Moved to respond to a letter in the Nov. 22 edition denying human caused climate change.

The author, Michael Walkley, made two statements that illustrate a common misunderstanding and the reason that nearly 40 per cent of Canadians still harbour doubts regarding the cause of climate change.

First, he implies that our politicians, our scientists, NASA etc. are being dishonest. This would imply that the Koch Brothers, the fossil fuel industry barons, the “Homeland Institute”, Fox News, et al are scrupulously honest.

I’m not naïve about our politicians, but as a retired engineer and physician, I’m familiar with scientists and the scientific method of inquiry. Deliberate falsification is the end of a career.

Second, he states that forest fires are the greatest source of climate-change-causing carbon emissions and blames the government for failing to publish this.

The reason is that the carbon released from those forests was captured and fixed FROM the atmosphere largely within the last century. The growth, death, and rotting or burning (both release CO2) of forests is essentially an ongoing process and has no net contribution to CO2 levels unless we fail to replace said forests.

The source of the INCREASE in CO2 is from “fossil” fuels, so-called because the carbon was captured from the atmosphere hundreds of millions of years ago before humans had evolved (and when the earth was very different and a much warmer, stormier, wetter place).

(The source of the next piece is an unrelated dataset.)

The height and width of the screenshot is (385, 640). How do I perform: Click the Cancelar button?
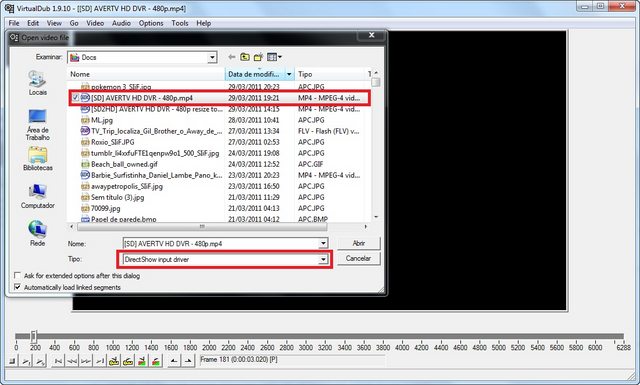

This is leading to conditions leading to a crescendo in droughts, floods, storms, and, sadly, forest fires as the thermal/kinetic energy and moisture levels in the atmosphere increase. (We won’t get into the increasing acidity of the ocean as it buffers the atmospheric CO2…but don’t invest too much in shellfish farms in the long term.)

Sometimes the biggest misunderstanding is the easiest to correct.